*** TEXT SEGMENT ***

Nyhet
At eye level with the most vulnerable
Researcher Anna Sarkadi is driven by a strong commitment to making society more equitable. She wants to develop our welfare systems so that support reaches those who need it most. The best results are achieved when she invites target groups to co-create the research.

Anna Sarkadi, specialist physician in social medicine and Professor of Public Health at Uppsala University. Photo: Mikael Wallerstedt
Her life philosophy is as simple as it is powerful: if you can help, you should.
– I feel hope when I see small, everyday acts of kindness, when people help one another, says Anna Sarkadi, Professor of Social Medicine at the Department of Public Health and Caring Sciences at Uppsala University and head of the research group CHAP – Child Health and Parenting.
Safeguarding trust in the Swedish welfare system
Anna is passionate about finding ways to fine-tune our welfare systems so they provide better support for the children and parents with the greatest needs. One of her strengths is her ability to identify connections and see how improvements made in one area can be applied in another.

*** End of TEXT SEGMENT ***

WHAT YOU WILL DO –
A – In the profile of Anna Sarkadi, which research group does she head?
B – Retype everything in the profile of Anna Sarkadi from "Anna Sarkadi, specialist" down to "applied in another.".
C – Continue the profile of Anna Sarkadi from its last sentence.
The entries after this profile are separate material with no connection to it.

*** ENTRIES PROVIDED ***

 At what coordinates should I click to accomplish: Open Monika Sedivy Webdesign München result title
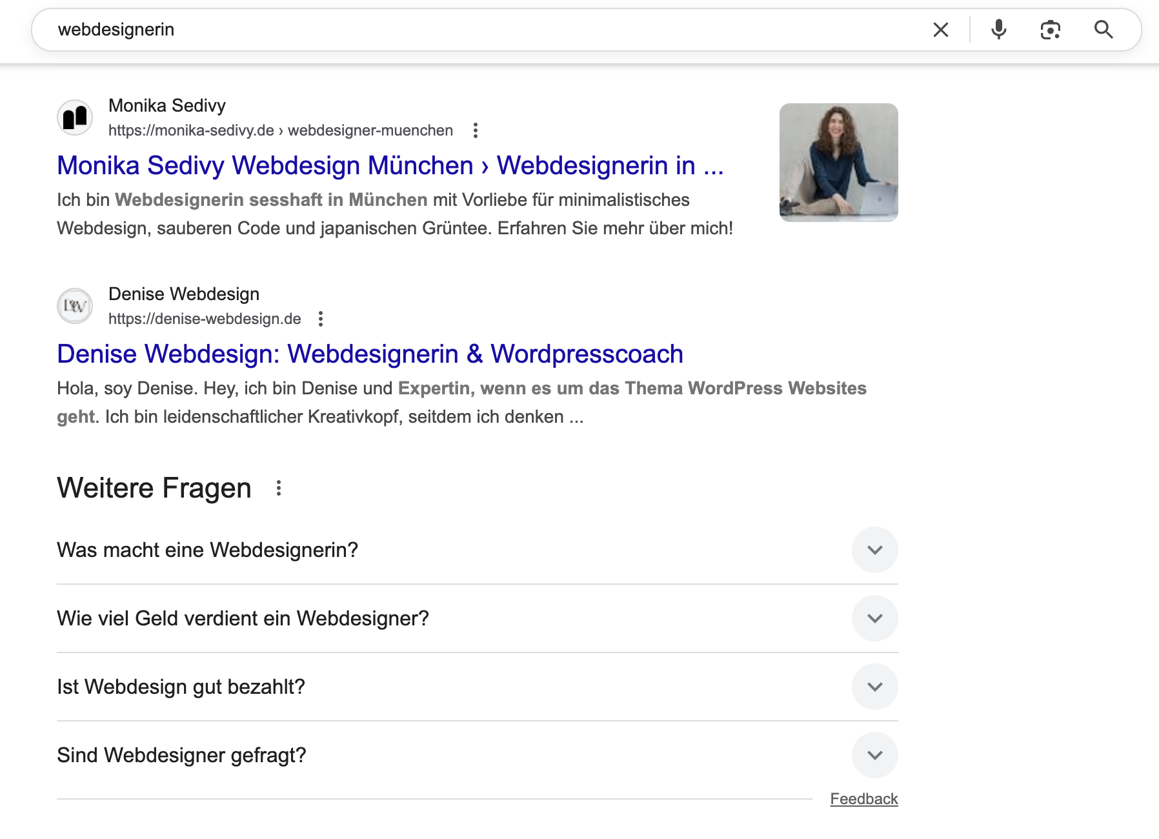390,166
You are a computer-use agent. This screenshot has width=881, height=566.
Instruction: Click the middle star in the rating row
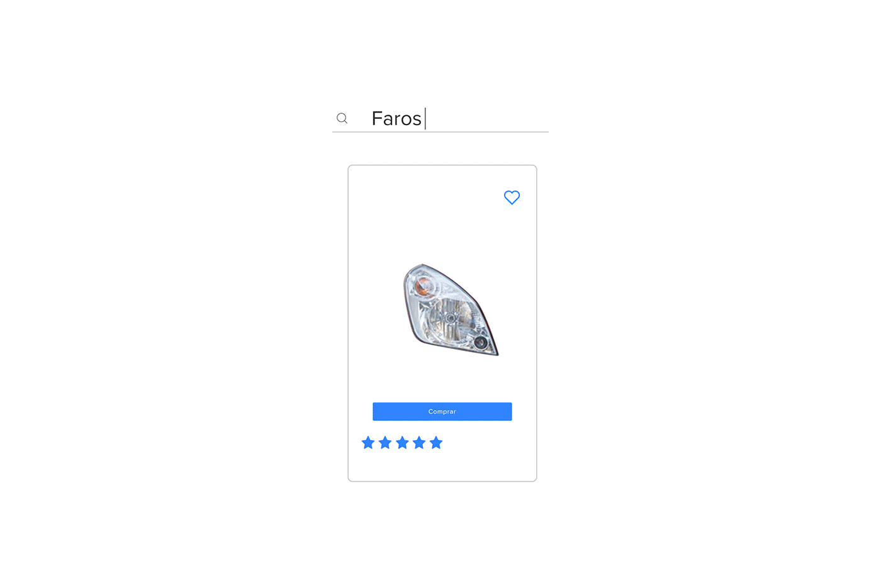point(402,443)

*** End of ENTRIES PROVIDED ***

SOLVED PROBLEMS –
A – CHAP – Child Health and Parenting.

B –
Anna Sarkadi, specialist physician in social medicine and Professor of Public Health at Uppsala University. Photo: Mikael Wallerstedt
Her life philosophy is as simple as it is powerful: if you can help, you should.
– I feel hope when I see small, everyday acts of kindness, when people help one another, says Anna Sarkadi, Professor of Social Medicine at the Department of Public Health and Caring Sciences at Uppsala University and head of the research group CHAP – Child Health and Parenting.
Safeguarding trust in the Swedish welfare system
Anna is passionate about finding ways to fine-tune our welfare systems so they provide better support for the children and parents with the greatest needs. One of her strengths is her ability to identify connections and see how improvements made in one area can be applied in another.

C –
– My research doesn’t lead to major revolutionary changes, but it helps make society a little better, a little more equitable.
Anna Sarkadi grew up in Hungary under communism, the daughter of two physicians. Her father was a researcher, and her mother worked with children with severe disabilities in institutions and with adolescents in prostitution. As a young woman, Anna met a Swedish man, moved to Sweden, and completed her medical studies there.
– I find psychosocial issues incredibly interesting and became a specialist in social medicine to work at the intersection of medicine and society.
She considers the Swedish welfare system to be remarkable and is keen to protect public trust in it.
– Change is necessary because the system is facing new and more complex challenges than before. Many children are now living in child poverty – an early life stress that can alter gene expression and affect the brain for a lifetime.
Researching together with the target groups
In a research project funded by Forte, Anna and her team are studying the effects of providing financial counselling to families at risk of child poverty. Through child health services, families are offered meetings with a municipal advisor who helps, among other things, with budgeting. In another Forte-funded project, she is evaluating a model involving extended home visits by social services and child health care.
– It’s incredibly exciting. According to our preliminary results, extended home visits lead to families seeking care less often for accidents, infections, and dental problems. And when they do seek urgent care, it is more often in outpatient services than in hospitals.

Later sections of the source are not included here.